:: WHAT YOU ARE ASKED TO DO ::
Return every line of the data below word for word, including the punctuation.

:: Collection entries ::

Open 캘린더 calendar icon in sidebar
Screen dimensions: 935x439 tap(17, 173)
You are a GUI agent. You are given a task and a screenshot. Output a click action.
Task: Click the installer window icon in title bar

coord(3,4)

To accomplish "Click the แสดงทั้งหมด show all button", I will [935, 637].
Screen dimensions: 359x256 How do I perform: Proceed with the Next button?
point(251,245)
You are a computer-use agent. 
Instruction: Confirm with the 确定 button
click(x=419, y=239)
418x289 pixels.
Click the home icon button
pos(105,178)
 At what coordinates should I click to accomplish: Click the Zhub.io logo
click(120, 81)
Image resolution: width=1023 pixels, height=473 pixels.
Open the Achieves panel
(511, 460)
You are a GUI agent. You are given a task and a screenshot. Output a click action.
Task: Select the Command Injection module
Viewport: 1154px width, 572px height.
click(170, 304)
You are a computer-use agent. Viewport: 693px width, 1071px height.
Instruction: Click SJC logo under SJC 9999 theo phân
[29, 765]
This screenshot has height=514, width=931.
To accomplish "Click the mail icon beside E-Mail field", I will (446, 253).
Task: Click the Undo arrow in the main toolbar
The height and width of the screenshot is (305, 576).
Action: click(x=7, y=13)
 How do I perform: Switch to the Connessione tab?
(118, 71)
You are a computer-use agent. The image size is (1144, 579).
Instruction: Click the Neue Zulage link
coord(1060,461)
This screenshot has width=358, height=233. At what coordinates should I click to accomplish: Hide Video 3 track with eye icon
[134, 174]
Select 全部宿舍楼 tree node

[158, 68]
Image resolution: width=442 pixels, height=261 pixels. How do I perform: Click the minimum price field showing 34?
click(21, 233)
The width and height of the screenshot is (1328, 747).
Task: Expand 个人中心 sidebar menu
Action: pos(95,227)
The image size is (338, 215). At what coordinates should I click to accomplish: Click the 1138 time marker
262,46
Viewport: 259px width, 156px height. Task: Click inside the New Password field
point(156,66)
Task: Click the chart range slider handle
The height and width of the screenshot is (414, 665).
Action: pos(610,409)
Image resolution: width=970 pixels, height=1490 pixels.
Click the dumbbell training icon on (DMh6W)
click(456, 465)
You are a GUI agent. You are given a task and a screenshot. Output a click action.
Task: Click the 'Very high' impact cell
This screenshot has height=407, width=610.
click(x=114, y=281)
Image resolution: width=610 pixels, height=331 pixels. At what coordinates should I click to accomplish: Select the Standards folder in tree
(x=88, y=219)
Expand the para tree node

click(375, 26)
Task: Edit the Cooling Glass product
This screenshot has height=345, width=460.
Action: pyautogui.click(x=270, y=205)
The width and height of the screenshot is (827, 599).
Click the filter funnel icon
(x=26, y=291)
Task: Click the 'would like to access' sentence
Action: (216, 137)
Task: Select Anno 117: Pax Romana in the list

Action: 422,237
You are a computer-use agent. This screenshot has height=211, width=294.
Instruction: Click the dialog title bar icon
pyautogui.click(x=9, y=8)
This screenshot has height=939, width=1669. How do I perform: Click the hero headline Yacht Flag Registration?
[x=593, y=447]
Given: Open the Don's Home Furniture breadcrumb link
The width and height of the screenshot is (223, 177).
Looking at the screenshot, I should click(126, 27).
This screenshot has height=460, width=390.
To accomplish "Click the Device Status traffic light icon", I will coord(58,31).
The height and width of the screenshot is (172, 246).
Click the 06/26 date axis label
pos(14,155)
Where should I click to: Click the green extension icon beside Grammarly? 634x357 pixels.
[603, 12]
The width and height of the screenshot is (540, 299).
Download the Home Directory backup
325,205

:: REPLY TO THE TASK ::
Open 캘린더 calendar icon in sidebar
Screen dimensions: 935x439 tap(17, 173)
You are a GUI agent. You are given a task and a screenshot. Output a click action.
Task: Click the installer window icon in title bar

coord(3,4)

To accomplish "Click the แสดงทั้งหมด show all button", I will [935, 637].
Screen dimensions: 359x256 How do I perform: Proceed with the Next button?
point(251,245)
You are a computer-use agent. 
Instruction: Confirm with the 确定 button
click(x=419, y=239)
418x289 pixels.
Click the home icon button
pos(105,178)
 At what coordinates should I click to accomplish: Click the Zhub.io logo
click(120, 81)
Image resolution: width=1023 pixels, height=473 pixels.
Open the Achieves panel
(511, 460)
You are a GUI agent. You are given a task and a screenshot. Output a click action.
Task: Select the Command Injection module
Viewport: 1154px width, 572px height.
click(170, 304)
You are a computer-use agent. Viewport: 693px width, 1071px height.
Instruction: Click SJC logo under SJC 9999 theo phân
[29, 765]
This screenshot has height=514, width=931.
To accomplish "Click the mail icon beside E-Mail field", I will (446, 253).
Task: Click the Undo arrow in the main toolbar
The height and width of the screenshot is (305, 576).
Action: click(x=7, y=13)
 How do I perform: Switch to the Connessione tab?
(118, 71)
You are a computer-use agent. The image size is (1144, 579).
Instruction: Click the Neue Zulage link
coord(1060,461)
This screenshot has width=358, height=233. At what coordinates should I click to accomplish: Hide Video 3 track with eye icon
[134, 174]
Select 全部宿舍楼 tree node

[158, 68]
Image resolution: width=442 pixels, height=261 pixels. How do I perform: Click the minimum price field showing 34?
click(21, 233)
The width and height of the screenshot is (1328, 747).
Task: Expand 个人中心 sidebar menu
Action: pos(95,227)
The image size is (338, 215). At what coordinates should I click to accomplish: Click the 1138 time marker
262,46
Viewport: 259px width, 156px height. Task: Click inside the New Password field
point(156,66)
Task: Click the chart range slider handle
The height and width of the screenshot is (414, 665).
Action: pos(610,409)
Image resolution: width=970 pixels, height=1490 pixels.
Click the dumbbell training icon on (DMh6W)
click(456, 465)
You are a GUI agent. You are given a task and a screenshot. Output a click action.
Task: Click the 'Very high' impact cell
This screenshot has height=407, width=610.
click(x=114, y=281)
Image resolution: width=610 pixels, height=331 pixels. At what coordinates should I click to accomplish: Select the Standards folder in tree
(x=88, y=219)
Expand the para tree node

click(375, 26)
Task: Edit the Cooling Glass product
This screenshot has height=345, width=460.
Action: pyautogui.click(x=270, y=205)
The width and height of the screenshot is (827, 599).
Click the filter funnel icon
(x=26, y=291)
Task: Click the 'would like to access' sentence
Action: (216, 137)
Task: Select Anno 117: Pax Romana in the list

Action: 422,237
You are a computer-use agent. This screenshot has height=211, width=294.
Instruction: Click the dialog title bar icon
pyautogui.click(x=9, y=8)
This screenshot has height=939, width=1669. How do I perform: Click the hero headline Yacht Flag Registration?
[x=593, y=447]
Given: Open the Don's Home Furniture breadcrumb link
The width and height of the screenshot is (223, 177).
Looking at the screenshot, I should click(126, 27).
This screenshot has height=460, width=390.
To accomplish "Click the Device Status traffic light icon", I will coord(58,31).
The height and width of the screenshot is (172, 246).
Click the 06/26 date axis label
pos(14,155)
Where should I click to: Click the green extension icon beside Grammarly? 634x357 pixels.
[603, 12]
The width and height of the screenshot is (540, 299).
Download the Home Directory backup
325,205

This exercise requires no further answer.